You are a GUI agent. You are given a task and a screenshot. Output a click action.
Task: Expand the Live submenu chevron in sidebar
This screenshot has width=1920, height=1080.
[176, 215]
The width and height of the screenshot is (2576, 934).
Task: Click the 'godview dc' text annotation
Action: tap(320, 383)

────

__Problem to solve__:
Please quote nothing but the lines from the line with "Task: Expand the" through the end of the data above, exactly as written, ends included.

__Answer to this exercise__:
Task: Expand the Live submenu chevron in sidebar
This screenshot has width=1920, height=1080.
[176, 215]
The width and height of the screenshot is (2576, 934).
Task: Click the 'godview dc' text annotation
Action: tap(320, 383)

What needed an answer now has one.